● **TASK GOAL**
Give again, word for word, every line in the entries below from the line with "[Border Crossings: Moira Smiley] (794, 1009)" up to and including the line with "The Americas (607, 1441)", and no other line.

== LISTED RECORDS ==

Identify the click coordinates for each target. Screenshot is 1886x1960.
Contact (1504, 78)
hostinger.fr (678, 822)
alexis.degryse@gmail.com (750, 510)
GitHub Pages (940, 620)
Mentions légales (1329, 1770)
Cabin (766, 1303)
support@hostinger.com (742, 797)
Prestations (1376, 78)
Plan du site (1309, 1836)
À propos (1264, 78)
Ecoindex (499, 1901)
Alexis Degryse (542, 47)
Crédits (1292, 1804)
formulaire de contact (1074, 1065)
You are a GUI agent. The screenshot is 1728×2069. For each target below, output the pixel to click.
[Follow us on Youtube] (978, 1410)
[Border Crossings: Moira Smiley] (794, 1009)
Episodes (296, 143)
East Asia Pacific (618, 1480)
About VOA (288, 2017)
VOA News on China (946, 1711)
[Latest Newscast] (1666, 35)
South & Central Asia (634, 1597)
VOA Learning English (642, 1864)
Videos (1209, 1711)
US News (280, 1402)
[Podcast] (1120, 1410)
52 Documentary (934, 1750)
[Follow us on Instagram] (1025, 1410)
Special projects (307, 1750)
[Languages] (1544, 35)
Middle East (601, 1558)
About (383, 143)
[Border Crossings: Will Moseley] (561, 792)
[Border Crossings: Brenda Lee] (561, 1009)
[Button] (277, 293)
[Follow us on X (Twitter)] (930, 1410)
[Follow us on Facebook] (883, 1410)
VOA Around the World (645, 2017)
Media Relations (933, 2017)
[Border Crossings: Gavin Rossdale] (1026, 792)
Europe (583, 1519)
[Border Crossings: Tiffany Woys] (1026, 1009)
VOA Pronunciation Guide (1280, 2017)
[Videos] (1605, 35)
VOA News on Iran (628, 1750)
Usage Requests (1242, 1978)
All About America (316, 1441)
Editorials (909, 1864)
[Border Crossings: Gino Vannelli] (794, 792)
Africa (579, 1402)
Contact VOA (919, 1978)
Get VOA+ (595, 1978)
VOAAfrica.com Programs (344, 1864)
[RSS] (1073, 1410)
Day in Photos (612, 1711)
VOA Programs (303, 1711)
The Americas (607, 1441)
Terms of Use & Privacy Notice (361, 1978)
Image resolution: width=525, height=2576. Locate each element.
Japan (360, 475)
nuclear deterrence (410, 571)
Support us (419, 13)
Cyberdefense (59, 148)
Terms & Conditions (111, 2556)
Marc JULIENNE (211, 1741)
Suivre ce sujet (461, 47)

===

● **WRITTEN ANSWER**
[Border Crossings: Moira Smiley] (794, 1009)
Episodes (296, 143)
East Asia Pacific (618, 1480)
About VOA (288, 2017)
VOA News on China (946, 1711)
[Latest Newscast] (1666, 35)
South & Central Asia (634, 1597)
VOA Learning English (642, 1864)
Videos (1209, 1711)
US News (280, 1402)
[Podcast] (1120, 1410)
52 Documentary (934, 1750)
[Follow us on Instagram] (1025, 1410)
Special projects (307, 1750)
[Languages] (1544, 35)
Middle East (601, 1558)
About (383, 143)
[Border Crossings: Will Moseley] (561, 792)
[Border Crossings: Brenda Lee] (561, 1009)
[Button] (277, 293)
[Follow us on X (Twitter)] (930, 1410)
[Follow us on Facebook] (883, 1410)
VOA Around the World (645, 2017)
Media Relations (933, 2017)
[Border Crossings: Gavin Rossdale] (1026, 792)
Europe (583, 1519)
[Border Crossings: Tiffany Woys] (1026, 1009)
VOA Pronunciation Guide (1280, 2017)
[Videos] (1605, 35)
VOA News on Iran (628, 1750)
Usage Requests (1242, 1978)
All About America (316, 1441)
Editorials (909, 1864)
[Border Crossings: Gino Vannelli] (794, 792)
Africa (579, 1402)
Contact VOA (919, 1978)
Get VOA+ (595, 1978)
VOAAfrica.com Programs (344, 1864)
[RSS] (1073, 1410)
Day in Photos (612, 1711)
VOA Programs (303, 1711)
The Americas (607, 1441)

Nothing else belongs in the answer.